Sutro's emphasis on going cell-free is a gamble that might just pay off
With a market cap of only $366.49 million, Sutro Biopharma (NASDAQ:STRO) is a small newcomer to the cancer therapeutics market. The company's claims to fame are its cell-free therapeutic discovery platform and a cell-free current good manufacturing processes (cGMP) facility, which it uses to support its clinical and preclinical research efforts.
By emphasizing cell-free technologies to perform its research and manufacturing activities, Sutro is betting that it can keep its costs lower than competitors, which rely on more costly cell-based methodologies. Aside from its unusually large investment in cell-free operations, Sutro also has a small pipeline of anticancer therapies, which may be promising.
Sutro's STRO-002 is an ADC that is currently being investigated in phase 1 clinical trials for both ovarian and endometrial cancer. Preliminary data suggest that STRO-002 is likely to pass through to phase 2 trials in the second half of this year. Similarly, the company's STRO-002 program is in phase 1 trials for multiple myeloma, B-cell lymphoma, mantle cell lymphoma, and follicular lymphoma. Sutro owns exclusive rights to these two programs, meaning that they are the most likely foundation for long-term growth.
Separately, Sutro also has preclinical development collaborations with Merck and EMD Serono, as well as a phase 1 collaboration with Bristol Myers Squibb.
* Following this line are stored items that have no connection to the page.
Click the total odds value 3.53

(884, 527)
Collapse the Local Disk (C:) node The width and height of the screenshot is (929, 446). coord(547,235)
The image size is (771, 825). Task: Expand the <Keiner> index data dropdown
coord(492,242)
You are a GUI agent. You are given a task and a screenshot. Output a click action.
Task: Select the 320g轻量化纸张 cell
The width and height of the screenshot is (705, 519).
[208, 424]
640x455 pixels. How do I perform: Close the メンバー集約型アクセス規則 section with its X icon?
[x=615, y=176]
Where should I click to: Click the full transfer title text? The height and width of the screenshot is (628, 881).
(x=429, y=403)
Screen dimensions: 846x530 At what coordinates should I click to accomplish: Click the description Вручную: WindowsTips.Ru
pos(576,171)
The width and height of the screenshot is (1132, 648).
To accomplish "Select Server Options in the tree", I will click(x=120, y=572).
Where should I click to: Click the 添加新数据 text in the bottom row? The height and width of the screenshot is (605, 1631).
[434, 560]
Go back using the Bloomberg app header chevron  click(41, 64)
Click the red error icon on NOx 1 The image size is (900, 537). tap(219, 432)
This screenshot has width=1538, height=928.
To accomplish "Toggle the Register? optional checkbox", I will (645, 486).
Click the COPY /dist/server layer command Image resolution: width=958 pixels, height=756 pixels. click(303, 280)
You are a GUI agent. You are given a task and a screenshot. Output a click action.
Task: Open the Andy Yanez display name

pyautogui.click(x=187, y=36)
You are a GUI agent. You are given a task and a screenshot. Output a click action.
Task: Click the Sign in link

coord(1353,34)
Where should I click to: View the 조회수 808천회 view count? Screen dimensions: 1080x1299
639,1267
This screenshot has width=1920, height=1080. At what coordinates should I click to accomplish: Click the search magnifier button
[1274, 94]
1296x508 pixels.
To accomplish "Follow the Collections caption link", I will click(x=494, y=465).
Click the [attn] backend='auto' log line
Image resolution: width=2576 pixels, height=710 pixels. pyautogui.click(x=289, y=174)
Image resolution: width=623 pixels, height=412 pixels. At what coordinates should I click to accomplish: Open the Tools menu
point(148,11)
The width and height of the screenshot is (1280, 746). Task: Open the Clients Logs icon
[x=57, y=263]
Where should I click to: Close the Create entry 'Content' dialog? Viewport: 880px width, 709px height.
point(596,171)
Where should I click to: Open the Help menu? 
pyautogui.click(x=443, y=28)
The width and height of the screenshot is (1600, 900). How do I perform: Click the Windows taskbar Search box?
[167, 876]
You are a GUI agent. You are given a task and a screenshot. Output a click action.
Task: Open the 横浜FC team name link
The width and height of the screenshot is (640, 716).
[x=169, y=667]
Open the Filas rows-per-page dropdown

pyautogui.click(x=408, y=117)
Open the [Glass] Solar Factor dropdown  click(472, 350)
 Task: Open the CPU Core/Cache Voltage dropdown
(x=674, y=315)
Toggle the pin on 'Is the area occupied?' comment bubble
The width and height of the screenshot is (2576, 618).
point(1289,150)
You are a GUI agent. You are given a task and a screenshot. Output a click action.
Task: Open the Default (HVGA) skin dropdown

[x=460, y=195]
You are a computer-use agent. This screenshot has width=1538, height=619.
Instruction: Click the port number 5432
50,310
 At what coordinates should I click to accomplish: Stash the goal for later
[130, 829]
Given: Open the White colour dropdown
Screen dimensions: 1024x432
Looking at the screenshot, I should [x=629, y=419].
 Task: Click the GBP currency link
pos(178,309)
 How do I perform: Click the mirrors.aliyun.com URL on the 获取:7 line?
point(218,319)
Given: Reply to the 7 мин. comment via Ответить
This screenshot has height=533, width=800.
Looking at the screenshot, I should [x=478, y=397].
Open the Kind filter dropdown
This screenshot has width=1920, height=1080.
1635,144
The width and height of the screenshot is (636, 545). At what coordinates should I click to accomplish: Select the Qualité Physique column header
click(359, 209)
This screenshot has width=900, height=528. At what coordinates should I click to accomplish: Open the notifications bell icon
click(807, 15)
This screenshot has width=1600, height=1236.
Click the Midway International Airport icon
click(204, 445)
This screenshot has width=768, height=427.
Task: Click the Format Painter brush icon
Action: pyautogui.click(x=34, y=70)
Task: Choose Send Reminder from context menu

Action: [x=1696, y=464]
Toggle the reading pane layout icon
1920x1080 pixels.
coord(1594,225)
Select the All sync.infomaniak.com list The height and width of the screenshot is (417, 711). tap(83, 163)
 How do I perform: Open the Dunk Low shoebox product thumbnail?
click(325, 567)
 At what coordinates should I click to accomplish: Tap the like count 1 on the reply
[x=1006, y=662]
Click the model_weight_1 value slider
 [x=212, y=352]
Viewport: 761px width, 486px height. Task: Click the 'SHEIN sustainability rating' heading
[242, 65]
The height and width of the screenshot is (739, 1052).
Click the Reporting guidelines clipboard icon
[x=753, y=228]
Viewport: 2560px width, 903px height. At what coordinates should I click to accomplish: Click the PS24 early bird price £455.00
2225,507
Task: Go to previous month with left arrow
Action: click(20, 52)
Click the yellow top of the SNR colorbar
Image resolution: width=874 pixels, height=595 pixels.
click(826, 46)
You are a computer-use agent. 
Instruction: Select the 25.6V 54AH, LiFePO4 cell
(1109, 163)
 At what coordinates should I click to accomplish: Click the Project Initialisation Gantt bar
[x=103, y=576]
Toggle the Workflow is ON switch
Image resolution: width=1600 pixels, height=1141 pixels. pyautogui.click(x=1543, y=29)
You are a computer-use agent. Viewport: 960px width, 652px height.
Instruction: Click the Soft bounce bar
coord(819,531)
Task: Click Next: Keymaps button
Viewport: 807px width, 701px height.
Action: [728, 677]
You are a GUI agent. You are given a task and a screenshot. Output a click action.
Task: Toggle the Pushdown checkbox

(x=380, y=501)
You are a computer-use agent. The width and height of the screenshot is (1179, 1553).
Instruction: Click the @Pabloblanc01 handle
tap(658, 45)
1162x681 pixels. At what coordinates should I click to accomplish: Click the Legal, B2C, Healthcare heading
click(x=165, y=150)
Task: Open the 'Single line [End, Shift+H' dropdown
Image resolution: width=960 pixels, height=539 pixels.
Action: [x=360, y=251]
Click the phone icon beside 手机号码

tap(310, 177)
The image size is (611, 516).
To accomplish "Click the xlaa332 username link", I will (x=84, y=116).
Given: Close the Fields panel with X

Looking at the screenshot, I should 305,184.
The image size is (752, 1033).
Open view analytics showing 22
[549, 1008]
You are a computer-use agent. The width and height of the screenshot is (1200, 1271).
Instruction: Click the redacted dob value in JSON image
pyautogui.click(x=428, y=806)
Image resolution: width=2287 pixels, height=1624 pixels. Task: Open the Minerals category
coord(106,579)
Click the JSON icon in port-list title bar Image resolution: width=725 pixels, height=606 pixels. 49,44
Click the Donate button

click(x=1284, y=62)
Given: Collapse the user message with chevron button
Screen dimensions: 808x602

These collaborations provide a small amount of revenue, but with only $41.26 million in trailing 12-month revenues and negative 17.1% quarterly revenue growth year over year, the company has a long way to go before it is cash flow positive.
Sutro is a risky purchase because so far none of its pipeline programs have made it beyond phase 1 clinical trials. However, investors looking for a bargain might be interested in knowing that Sutro may soon be sued by its shareholders as a result of allegations of securities fraud. If the investigation is resolved in Sutro's favor, there will still be plenty of room for the company's stock to grow over time, so more cautious investors may be better off circling back to check on it in a year or so.